One Thousand Years: Genesage "Eben" (Chp 7:6)

One Thousand Years

Genesage

“Eben"

(Chp 7:6)

With Eben gone, Thomas had time to remember the first time He met the man;

Eben Abram

"You can call me Eben" the man  with a staff said walking up to him.

He had walked straight towards him from out of the crowd of newcomers that had been getting closer with the singing. Eben wasn’t singing at the time, but later Thomas found out, most of the time you could hear Eben before you saw him. This was the first time Thomas met Eben so Eben was on his best behavior.
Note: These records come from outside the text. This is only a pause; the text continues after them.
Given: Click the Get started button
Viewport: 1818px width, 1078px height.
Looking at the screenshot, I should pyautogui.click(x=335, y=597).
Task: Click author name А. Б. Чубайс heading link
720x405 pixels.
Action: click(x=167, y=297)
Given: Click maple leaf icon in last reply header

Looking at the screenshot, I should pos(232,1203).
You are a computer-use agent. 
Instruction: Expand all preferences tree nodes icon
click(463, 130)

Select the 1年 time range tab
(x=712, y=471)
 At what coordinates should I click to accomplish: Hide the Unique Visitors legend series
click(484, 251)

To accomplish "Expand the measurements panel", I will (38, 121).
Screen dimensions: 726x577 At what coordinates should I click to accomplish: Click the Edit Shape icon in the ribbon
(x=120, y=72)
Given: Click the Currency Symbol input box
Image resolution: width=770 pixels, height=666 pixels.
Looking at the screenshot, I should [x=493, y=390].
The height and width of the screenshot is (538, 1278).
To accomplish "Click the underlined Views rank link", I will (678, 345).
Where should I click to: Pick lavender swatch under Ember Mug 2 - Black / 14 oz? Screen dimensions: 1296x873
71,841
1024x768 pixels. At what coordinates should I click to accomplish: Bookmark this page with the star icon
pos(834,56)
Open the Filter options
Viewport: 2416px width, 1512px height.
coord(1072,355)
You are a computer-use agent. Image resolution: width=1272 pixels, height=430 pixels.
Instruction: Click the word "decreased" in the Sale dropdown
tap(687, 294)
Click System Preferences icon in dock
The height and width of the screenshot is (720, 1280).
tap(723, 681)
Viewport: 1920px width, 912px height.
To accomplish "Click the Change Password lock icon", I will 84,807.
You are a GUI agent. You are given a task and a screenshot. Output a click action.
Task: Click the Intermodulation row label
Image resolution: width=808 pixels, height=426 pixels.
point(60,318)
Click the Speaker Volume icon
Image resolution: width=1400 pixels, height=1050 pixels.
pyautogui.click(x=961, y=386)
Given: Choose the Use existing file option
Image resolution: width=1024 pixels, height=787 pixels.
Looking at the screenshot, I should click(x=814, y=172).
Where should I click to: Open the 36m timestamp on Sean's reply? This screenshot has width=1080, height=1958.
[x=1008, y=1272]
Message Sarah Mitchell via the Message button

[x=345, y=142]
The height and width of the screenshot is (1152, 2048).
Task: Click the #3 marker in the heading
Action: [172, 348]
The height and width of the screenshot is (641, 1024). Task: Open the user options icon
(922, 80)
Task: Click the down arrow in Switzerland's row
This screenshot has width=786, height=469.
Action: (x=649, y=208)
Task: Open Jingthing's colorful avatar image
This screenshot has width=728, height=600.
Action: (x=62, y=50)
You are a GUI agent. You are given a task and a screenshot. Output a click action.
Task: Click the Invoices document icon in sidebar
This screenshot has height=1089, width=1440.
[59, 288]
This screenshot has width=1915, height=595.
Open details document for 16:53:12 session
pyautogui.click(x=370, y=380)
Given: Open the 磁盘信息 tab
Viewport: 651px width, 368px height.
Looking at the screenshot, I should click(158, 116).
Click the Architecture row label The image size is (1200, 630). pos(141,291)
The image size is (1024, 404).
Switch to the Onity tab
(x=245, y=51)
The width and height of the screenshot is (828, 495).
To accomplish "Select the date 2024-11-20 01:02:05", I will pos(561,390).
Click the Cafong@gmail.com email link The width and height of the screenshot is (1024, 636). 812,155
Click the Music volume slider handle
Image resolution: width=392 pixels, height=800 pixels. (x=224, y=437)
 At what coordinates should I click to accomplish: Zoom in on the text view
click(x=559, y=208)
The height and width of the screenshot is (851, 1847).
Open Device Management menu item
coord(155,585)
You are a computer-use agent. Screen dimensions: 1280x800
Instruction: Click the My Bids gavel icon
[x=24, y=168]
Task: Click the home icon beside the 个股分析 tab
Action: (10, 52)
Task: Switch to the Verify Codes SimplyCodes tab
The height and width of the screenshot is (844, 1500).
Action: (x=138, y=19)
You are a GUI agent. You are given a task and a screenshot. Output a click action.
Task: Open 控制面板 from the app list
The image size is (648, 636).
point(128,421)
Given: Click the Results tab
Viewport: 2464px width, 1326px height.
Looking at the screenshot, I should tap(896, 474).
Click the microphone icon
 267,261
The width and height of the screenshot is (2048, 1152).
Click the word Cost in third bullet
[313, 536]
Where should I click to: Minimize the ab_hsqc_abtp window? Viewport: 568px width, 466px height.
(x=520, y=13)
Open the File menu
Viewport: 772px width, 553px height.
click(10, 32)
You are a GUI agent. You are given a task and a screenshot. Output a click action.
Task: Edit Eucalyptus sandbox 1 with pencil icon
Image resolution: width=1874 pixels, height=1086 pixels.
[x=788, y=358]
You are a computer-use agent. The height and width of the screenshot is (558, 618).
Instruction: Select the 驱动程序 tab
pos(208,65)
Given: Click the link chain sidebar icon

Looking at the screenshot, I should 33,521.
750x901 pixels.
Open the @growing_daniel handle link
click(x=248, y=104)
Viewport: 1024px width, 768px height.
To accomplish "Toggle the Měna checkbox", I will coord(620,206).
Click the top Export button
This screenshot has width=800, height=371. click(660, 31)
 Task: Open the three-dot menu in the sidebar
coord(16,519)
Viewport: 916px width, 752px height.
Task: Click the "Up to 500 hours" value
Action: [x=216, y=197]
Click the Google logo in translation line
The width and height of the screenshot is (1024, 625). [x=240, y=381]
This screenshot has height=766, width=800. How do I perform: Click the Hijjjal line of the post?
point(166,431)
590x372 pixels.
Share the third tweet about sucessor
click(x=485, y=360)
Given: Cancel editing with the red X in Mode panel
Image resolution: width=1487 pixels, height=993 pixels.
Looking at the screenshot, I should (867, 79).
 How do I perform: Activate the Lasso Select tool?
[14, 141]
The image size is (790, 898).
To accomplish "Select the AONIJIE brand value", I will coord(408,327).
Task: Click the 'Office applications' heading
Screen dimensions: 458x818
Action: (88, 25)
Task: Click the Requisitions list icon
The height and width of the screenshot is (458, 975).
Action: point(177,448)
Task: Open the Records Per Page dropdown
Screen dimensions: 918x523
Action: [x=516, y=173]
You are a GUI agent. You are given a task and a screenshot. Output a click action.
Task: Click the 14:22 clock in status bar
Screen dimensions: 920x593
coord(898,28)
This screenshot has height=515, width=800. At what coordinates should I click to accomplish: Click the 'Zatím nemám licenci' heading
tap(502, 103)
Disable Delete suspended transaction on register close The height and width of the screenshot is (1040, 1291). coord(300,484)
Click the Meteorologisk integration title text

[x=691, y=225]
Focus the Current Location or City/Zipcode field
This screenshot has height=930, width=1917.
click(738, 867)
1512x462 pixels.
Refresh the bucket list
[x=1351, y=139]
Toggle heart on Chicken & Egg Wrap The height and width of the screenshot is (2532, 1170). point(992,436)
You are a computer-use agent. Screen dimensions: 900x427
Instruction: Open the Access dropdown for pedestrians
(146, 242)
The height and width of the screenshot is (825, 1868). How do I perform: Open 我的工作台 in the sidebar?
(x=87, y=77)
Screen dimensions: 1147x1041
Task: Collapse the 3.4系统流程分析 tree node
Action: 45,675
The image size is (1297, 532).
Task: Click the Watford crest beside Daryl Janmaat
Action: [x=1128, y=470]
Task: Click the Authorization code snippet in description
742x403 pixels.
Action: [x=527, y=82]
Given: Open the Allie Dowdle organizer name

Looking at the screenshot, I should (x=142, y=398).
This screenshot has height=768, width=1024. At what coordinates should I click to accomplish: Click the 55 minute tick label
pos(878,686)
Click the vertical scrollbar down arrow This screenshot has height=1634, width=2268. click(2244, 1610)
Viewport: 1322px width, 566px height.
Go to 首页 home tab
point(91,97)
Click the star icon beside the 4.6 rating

He looked odd, not that anyone or anything looked normal. Reminds me of some “doomsday” prophet in a robe and staff saying the “End is Near, Repent.” Somehow now it wasn’t as funny as it was back then.

 Everyone and everything looked strange.  Abnormal being the norm in this case.  Who was to say what was odd or strange. Certainly not he, thought Thomas. The world just ended and he wanted to sing a song he recalled….”make the world…go away”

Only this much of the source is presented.